There are going to be so many requirements for a marriage here plus many many requirements by the Philippine Government, LGU and you'll be doing it all on foot and waiting in long lines.

If there's any problems with your fiance's name get ready to wait for months to get that fixed in a court of law unless her name is free and clear and she already has a Philippine passport.

I've never gone the Fiance Visa route so here's some information I found online and also do some online searches on this topic also, you could find information but always rely on government current procedures some of these blog sites you find online might have outdated information.

Here's a few links to get you going:
US Embassy Manila Philippines under "Marriage" US Embassy Philippines Marriage

All Filipinos who have been granted a K1 Fiance or CR1/IR1 Immigrant visa are *required by the Philippine Government* to register with the Commission on Filipinos Overseas before leaving the country to settle in the United States.
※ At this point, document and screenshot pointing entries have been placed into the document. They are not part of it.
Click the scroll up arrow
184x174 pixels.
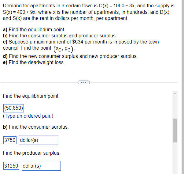[175, 94]
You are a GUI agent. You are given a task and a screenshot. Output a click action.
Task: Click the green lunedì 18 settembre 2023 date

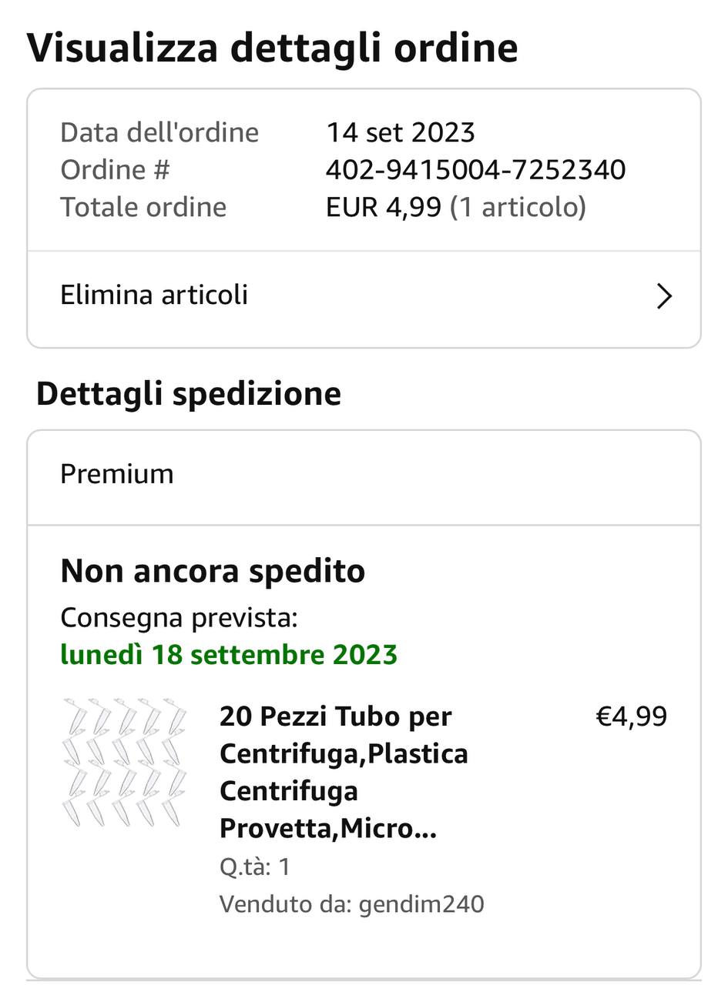coord(229,655)
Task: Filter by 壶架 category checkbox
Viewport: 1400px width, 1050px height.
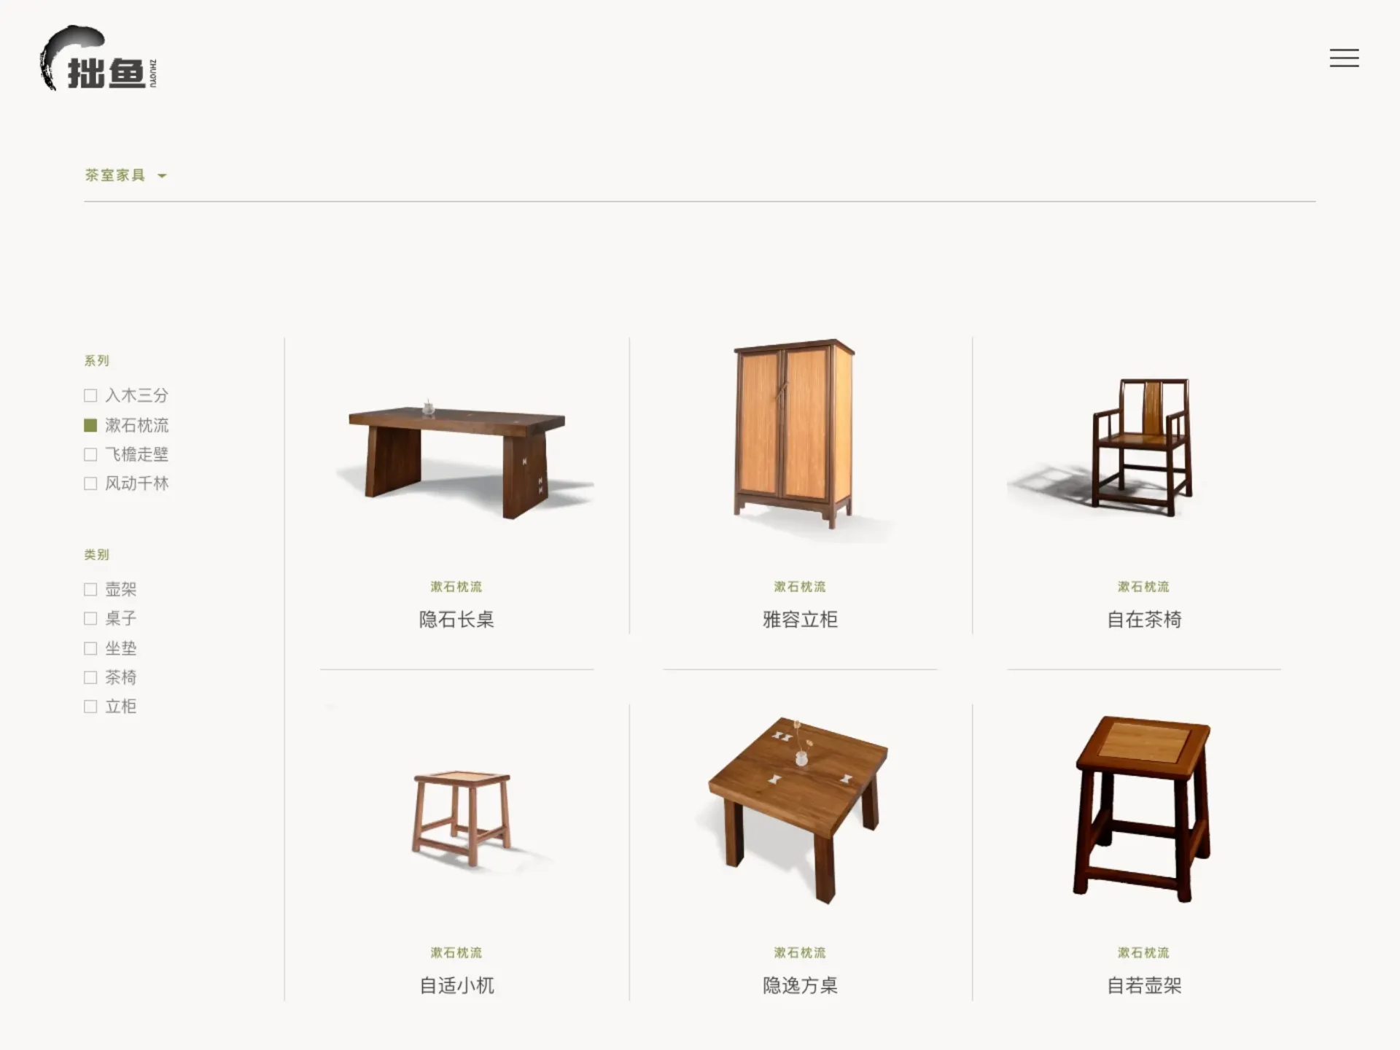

They are also required to attend an educational seminar about life in a different country. US Immigration Fiance Visa

Los Angeles Philippine Consulate

Website for UK nationals but it shows requirements and documents required and provides links for these documents, keep in mind this is only for your reference KevininCebu Marriage requirements for UK citizen

Philippine Bureau of Immigration PBI Main Office Manila


----------



## HondaGuy (Aug 6, 2012)

When I got married in Quezon City 6-7 years ago I simply had a certified copy of my divorce decree issued by the court where the divorce took place in the US. Had the stamps from the court and the signature of the county clerk.
I did NOT get it Apostilled; I just took it to the US embassy in Manila, showed it to the clerk there and did the affidavit swearing I wasnt married any more. The marriage certificate office in QC accepted that fine but make sure to ask at the office in the city where the ceremony will take place. I've read that some municipalities will accept it and some wont.
Good luck!


----------